[Extract to read]
>>

|Princess Diana's Mother, 1989
Well, you know, there is a lot of unhappiness in middle age although, to be frank, in the west these are what might be called First World Problems: oh wah, it's harder to stay thin, one is not as attractive as one was at 27, one does not have so much potential, one is less likely than ever to become a millionaire, one's spouse has not given up that annoying habit after umpteen years, one's dear same-age friend has been diagnosed with cancer, one's knees ache half an hour into a dance (if one even goes to a dance), one sometimes feels a shooting pain in one's hand--is it early on-set arthritis?!
Frankly I feel very lucky to have met B.A. a few scant years before I turned forty because he is the right sort of person I need to have around when I am mooching about feeling middle-aged. First World Problem Story: I took out two beautiful young things for dinner and a concert as a sort of chaperone, and--no word of a lie--on my way to the power-room I glanced in a mirror and was instantly reminded of Princess Diana's mother. When, after an evening of accompanying blooming youth, I found B.A. asleep in bed, and I was enormously comforted because he looked as old as I did.
But to go back to dating at 50, good heavens. Surely at 50 it is really time to stop thinking in terms of dating and more in terms of making friends--or keeping--friends? Not only is one too old to have children (or more children), which is what sex is primarily for, SORRY, but one is too old to adopt babies. (Many countries won't let you adopt babies after you turn 40.) If at 50 one decides to marry a friend, old or new, then that's lovely. But surely one of the joys of being in late middle-age is that it really doesn't matter as much?

<<

[Your tasks]
• a. In the post on middle age, whom was the writer reminded of after glancing in a mirror on the way to the powder room?
• b. Rewrite the paragraph of the post on middle age that begins "But to go back to dating at 50" as a short list of its main points.
• c. According to the post on middle age, why was the writer comforted on finding B.A. asleep in bed after the evening out?

[Extracted entries]
>>

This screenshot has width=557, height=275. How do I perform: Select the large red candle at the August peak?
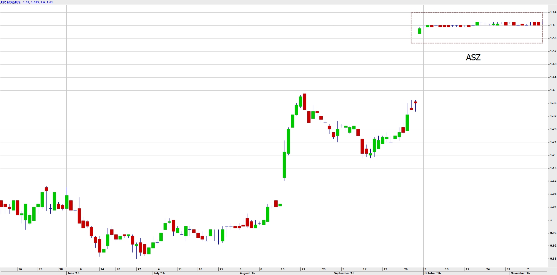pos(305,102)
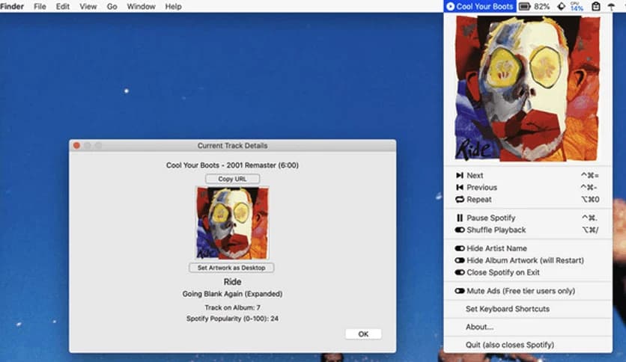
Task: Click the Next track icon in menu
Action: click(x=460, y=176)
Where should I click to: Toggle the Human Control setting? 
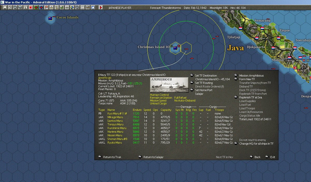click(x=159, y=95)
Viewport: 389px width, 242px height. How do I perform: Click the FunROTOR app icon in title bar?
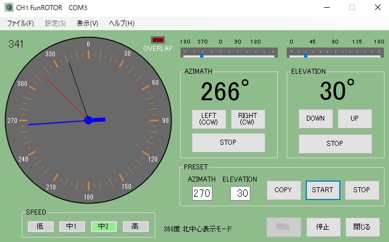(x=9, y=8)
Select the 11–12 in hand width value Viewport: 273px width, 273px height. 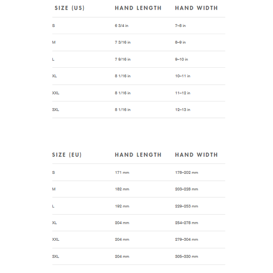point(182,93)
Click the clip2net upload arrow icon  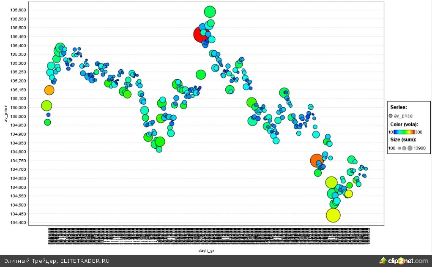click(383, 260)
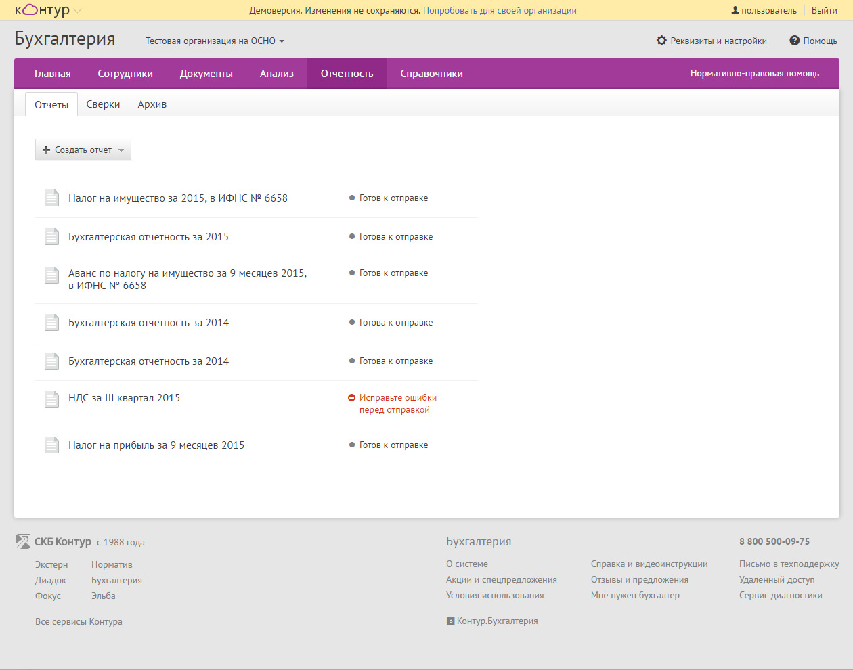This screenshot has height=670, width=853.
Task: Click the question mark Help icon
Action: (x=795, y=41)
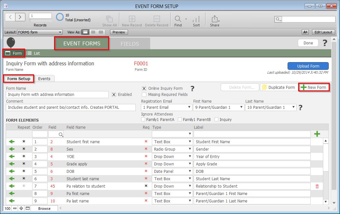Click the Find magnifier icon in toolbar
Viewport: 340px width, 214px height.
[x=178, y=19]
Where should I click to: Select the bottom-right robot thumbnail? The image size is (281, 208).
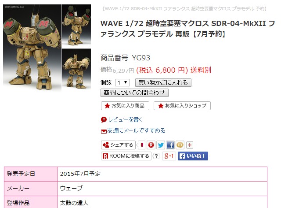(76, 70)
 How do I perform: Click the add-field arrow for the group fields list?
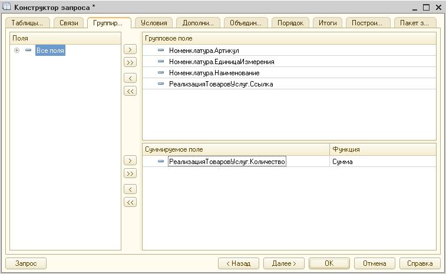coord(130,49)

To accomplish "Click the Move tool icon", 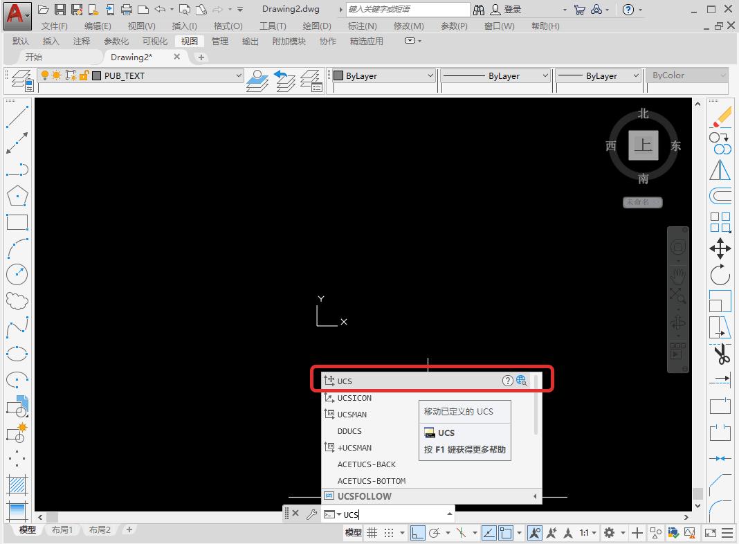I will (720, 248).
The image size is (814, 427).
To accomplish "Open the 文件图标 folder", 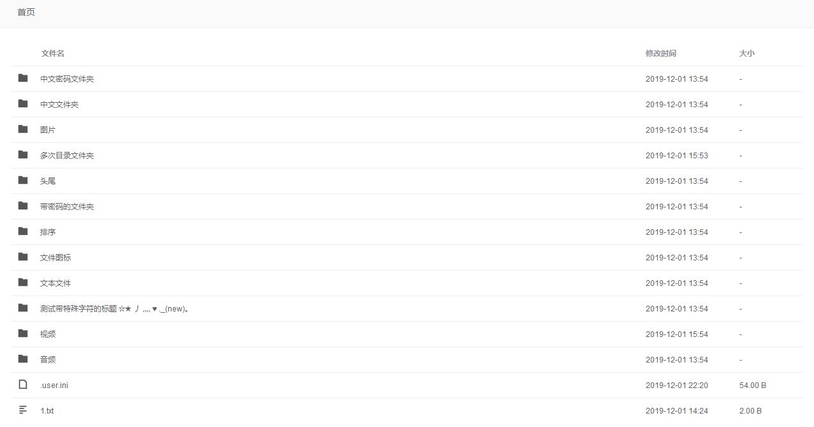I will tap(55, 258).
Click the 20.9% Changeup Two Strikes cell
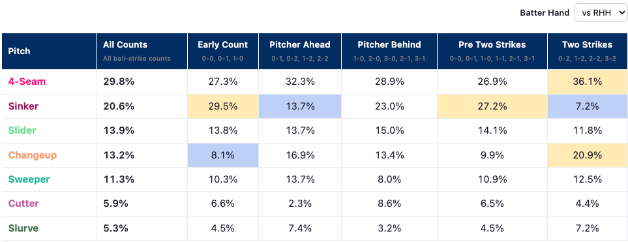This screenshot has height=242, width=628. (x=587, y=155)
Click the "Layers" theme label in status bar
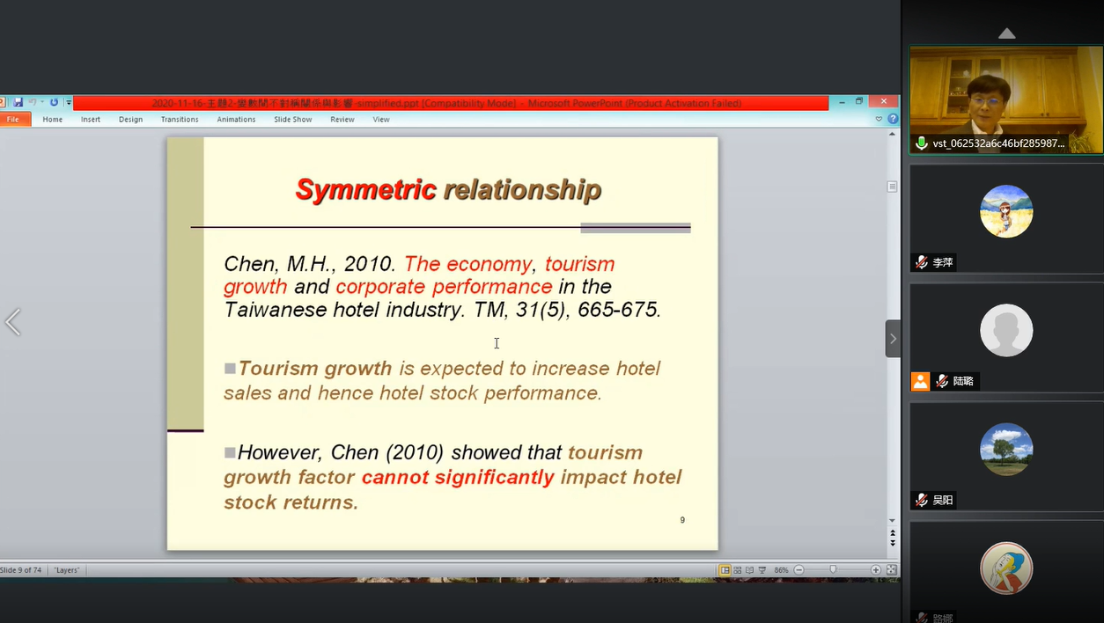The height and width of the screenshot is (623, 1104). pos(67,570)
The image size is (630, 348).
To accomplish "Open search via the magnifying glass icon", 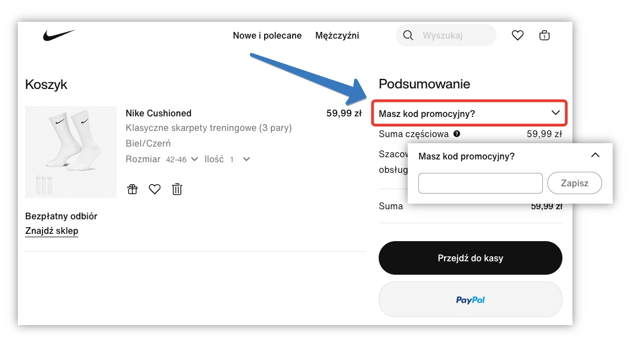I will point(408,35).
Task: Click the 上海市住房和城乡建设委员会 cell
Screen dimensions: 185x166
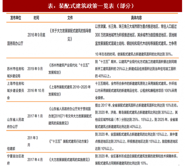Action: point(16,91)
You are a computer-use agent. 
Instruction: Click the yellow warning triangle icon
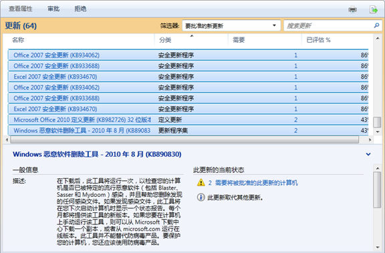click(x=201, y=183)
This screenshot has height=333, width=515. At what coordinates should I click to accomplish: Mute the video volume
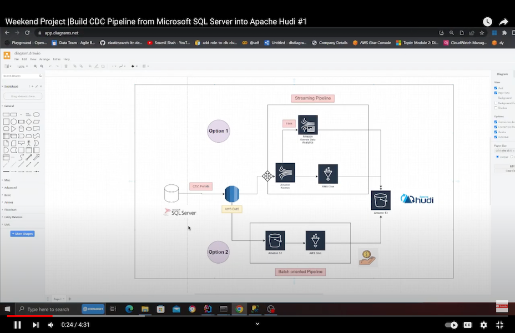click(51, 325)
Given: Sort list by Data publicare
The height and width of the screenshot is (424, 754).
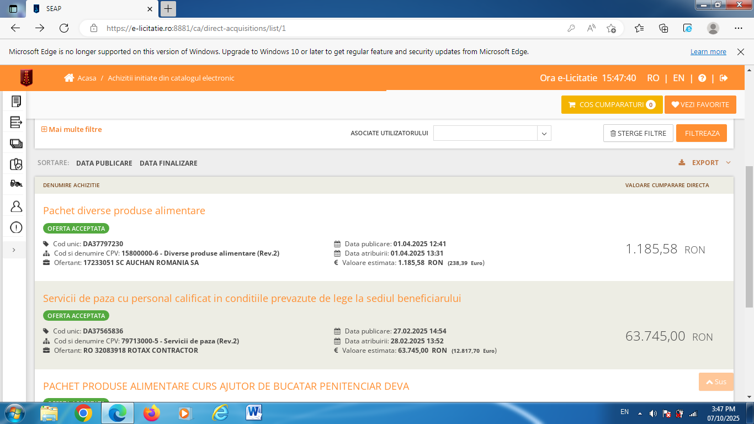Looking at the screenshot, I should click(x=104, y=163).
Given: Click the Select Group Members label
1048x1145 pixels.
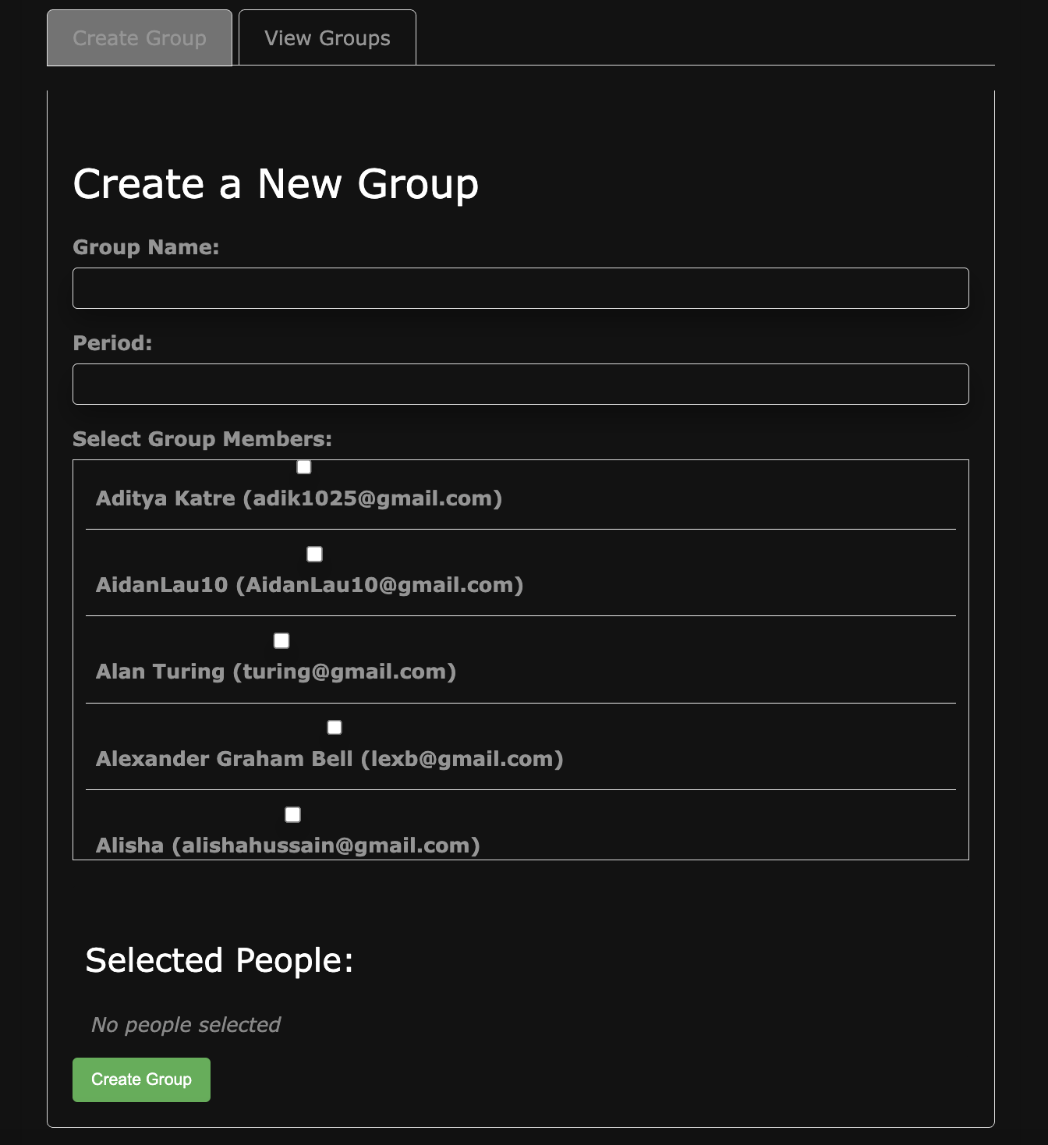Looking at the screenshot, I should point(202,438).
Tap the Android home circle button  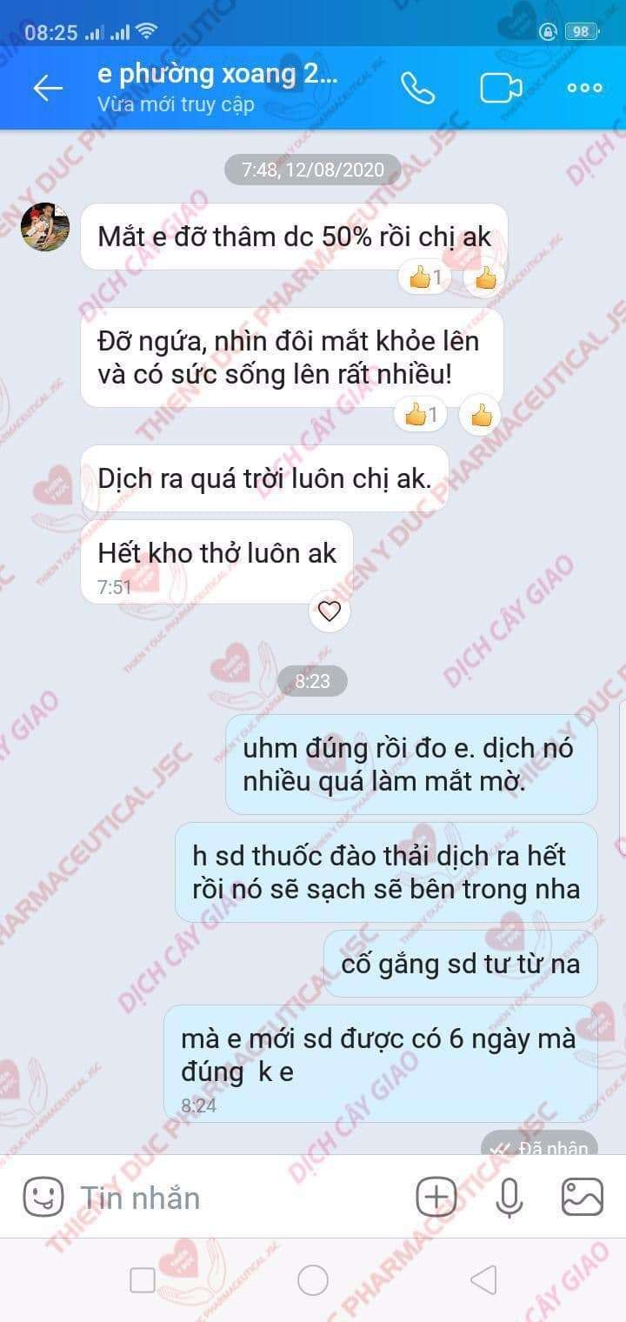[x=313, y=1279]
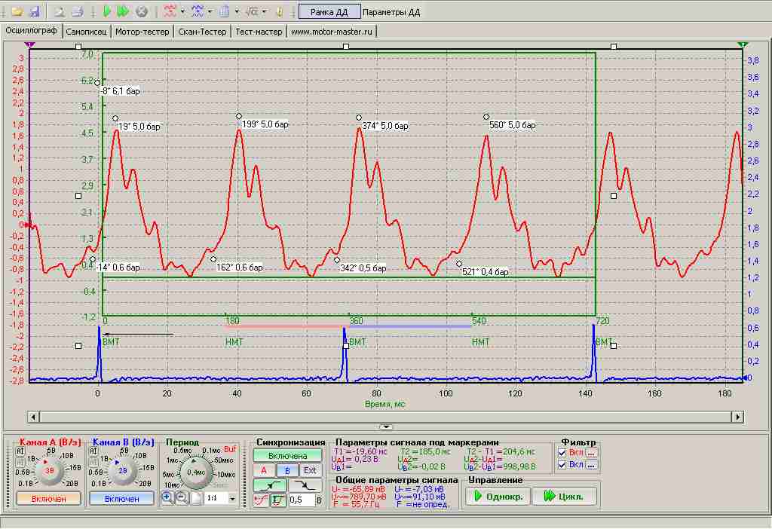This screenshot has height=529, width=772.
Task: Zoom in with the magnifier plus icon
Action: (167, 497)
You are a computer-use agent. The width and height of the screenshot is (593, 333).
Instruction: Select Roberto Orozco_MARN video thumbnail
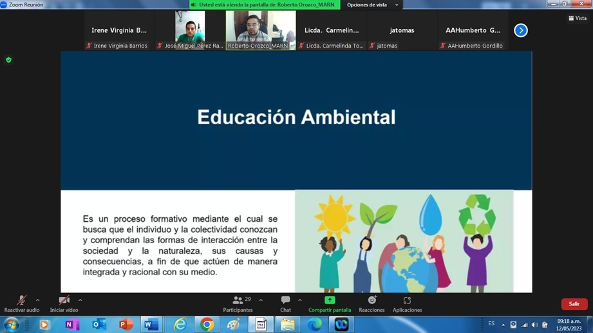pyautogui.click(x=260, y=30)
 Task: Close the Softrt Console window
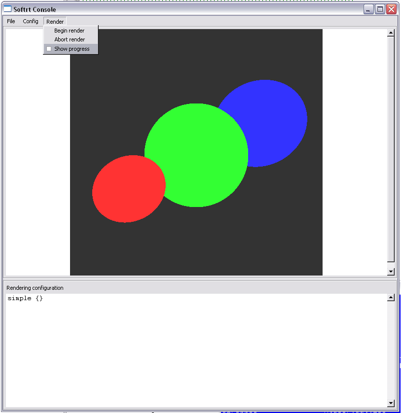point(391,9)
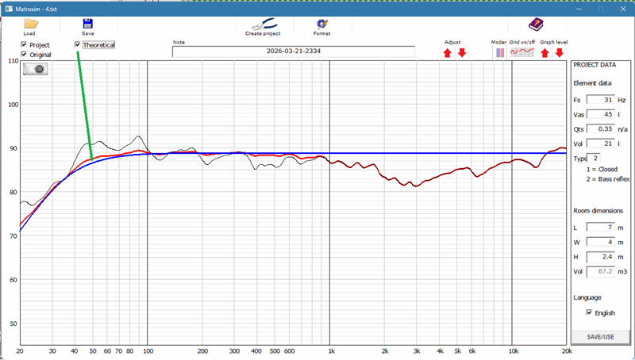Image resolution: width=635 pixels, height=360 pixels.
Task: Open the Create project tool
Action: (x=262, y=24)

<<

[Task-by-task outputs]
• a. Princess Diana's mother.

• b.
- At 50, it is time to think less about dating and more about making or keeping friends.
- At that age one is too old to have children or more children, which the writer says is primarily what sex is for.
- One is also too old to adopt babies, since many countries won't allow it after 40.
- Marrying a friend, old or new, at 50 would be lovely.
- One of the joys of late middle age is that it doesn't matter as much.

• c. After spending the evening with two young people and being reminded of Princess Diana's mother in a mirror, the writer found B.A. asleep and was comforted because he looked as old as the writer did.